Actually that was a completely unsupported assertion on my part. I
have no reason to believe there was a change in behavior in the kernel
or the toolchain (gcc 4.9.0, x86_64 host, mips target; binutils
2.24.51.20140425).

What I do notice is that mips-linux-gnu-gcc generates no
.note.GNU-stack section, while x86_64-linux-gnu-gcc does. In turn, ld
produces no GNU_STACK program header on the mips executable, while for
x86_64 it produces GNU_STACK with RW (no E) flags.

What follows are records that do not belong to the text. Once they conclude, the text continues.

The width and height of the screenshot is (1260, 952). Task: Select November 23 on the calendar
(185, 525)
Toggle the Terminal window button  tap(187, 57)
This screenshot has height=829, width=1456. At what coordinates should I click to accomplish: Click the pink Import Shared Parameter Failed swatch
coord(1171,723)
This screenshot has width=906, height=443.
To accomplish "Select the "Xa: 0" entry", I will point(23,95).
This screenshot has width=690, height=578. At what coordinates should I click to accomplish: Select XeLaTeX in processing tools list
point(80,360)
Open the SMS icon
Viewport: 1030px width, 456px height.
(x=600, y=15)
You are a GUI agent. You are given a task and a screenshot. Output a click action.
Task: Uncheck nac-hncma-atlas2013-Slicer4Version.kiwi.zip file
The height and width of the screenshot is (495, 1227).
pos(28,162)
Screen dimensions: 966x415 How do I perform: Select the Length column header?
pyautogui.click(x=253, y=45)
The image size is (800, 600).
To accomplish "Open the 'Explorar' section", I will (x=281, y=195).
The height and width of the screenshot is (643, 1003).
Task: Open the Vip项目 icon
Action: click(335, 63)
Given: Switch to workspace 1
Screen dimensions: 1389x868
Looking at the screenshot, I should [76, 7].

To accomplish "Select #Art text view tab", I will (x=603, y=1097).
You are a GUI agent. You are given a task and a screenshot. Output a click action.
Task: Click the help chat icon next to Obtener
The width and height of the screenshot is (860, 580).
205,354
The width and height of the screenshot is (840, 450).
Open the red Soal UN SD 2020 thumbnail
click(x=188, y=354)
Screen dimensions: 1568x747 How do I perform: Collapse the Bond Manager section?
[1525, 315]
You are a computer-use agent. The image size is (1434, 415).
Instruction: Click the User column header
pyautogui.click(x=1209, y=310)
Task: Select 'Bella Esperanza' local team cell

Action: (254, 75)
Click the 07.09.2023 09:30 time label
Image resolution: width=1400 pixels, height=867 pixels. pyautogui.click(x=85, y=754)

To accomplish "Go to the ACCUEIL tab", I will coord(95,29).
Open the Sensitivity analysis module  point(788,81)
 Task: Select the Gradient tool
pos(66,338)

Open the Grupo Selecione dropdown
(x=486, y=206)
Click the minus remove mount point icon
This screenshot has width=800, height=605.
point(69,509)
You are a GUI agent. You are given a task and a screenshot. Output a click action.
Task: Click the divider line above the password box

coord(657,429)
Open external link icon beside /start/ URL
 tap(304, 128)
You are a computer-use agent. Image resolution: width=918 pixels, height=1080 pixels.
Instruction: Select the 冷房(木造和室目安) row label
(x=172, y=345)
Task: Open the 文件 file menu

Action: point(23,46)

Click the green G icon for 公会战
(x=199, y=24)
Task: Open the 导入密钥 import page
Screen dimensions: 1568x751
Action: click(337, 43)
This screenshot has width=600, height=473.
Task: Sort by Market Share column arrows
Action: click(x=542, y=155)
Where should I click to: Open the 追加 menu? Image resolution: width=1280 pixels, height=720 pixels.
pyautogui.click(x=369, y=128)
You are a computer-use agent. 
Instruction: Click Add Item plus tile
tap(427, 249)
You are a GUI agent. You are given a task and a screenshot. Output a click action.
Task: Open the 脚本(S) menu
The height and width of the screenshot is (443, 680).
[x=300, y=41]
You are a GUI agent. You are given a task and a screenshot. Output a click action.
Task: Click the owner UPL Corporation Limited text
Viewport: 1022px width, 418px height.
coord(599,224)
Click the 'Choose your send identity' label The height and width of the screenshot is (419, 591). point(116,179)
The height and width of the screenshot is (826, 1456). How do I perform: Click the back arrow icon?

The toolchain behavior is the same for gccgo as for gcc. But I get a
segv on the Octeon2 target only when running a gccgo-generated
executable. A C program compiled with gcc works fine performing the
same FP operations.

And when I add the following hack to mips/include/asm/elf.h in the
kernel, the segv goes away:

   #define elf_read_implies_exec(ex, have_pt_gnu_stack) 1

So I assume gccgo or libgo is doing some extra magic that makes the
stack non-executable on mips at least.

>> I'm wondering if instead of trying to free the page
>> for the FP branch delay emuframe immediately, it would be simpler to
>> leave it around until the thread is destroyed.
>
> It's not really an issue of freeing a page - my patch mapped one page
> per-mm (per-process) and that page was left intact for the life of that
> mm (process).

Ah, I see. What if we allocate a page per thread rather than per
process? Then the bookkeeping becomes a lot simpler, as there can be
only a single emuframe in the page at one time. And we can defer
freeing the page until the thread exits.

Assuming we could tolerate the overhead of an entire page for a puny
little emuframe, do you think the approach would work?